** Consignes **
a: Mettez à jour le texte sur l’abstraction depuis "L’abstraction de l’image" jusqu’à "implicite dans l’image." inclus, en remplaçant "le concept" par "la notion", puis recopiez ce passage ainsi modifié.
b: D’après le texte sur l’abstraction, que signifie "To abstract" ?

** Extrait du document **
=======

ABSTRACT
ABSTRACT
Une fissure noire sur un sol ou un mur gris. Dessine-t-elle un soleil ? Un
ballon qui laisse pendre son fil ? Un soleil qui ne tient qu’à un fil ? Nous
conduit-elle dans le poêle de Descartes ? Ou dans la faille obscure qui se niche
au cœur des images ? ABSTRACT : un résumé, mais aussi une abstraction.
L’abstraction de l’image n’est-ce pas une façon de faire apparaître sa structure
masquée, celle qui règle sa composition, l’ordonnancement géométrique secret de
ce qui nous est donné à voir ? Abstraire, c’est viser le concept, ou plutôt,
ici, l’idée en bousculant l’écran. To abstract c’est soustraire, soit faire
apparaître ce qui est soustrait, implicite dans l’image.

=======

** Lignes de données **
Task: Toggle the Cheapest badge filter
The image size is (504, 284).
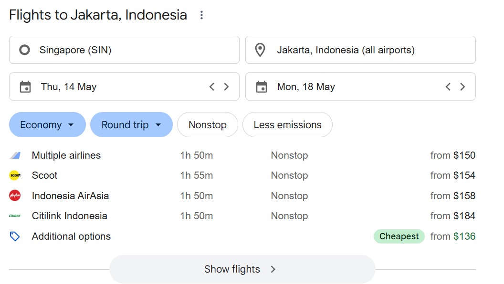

=======

** Corrigés détaillés **
a:
L’abstraction de l’image n’est-ce pas une façon de faire apparaître sa structure
masquée, celle qui règle sa composition, l’ordonnancement géométrique secret de
ce qui nous est donné à voir ? Abstraire, c’est viser la notion, ou plutôt,
ici, l’idée en bousculant l’écran. To abstract c’est soustraire, soit faire
apparaître ce qui est soustrait, implicite dans l’image.

b: C’est soustraire, soit faire apparaître ce qui est soustrait, implicite dans l’image.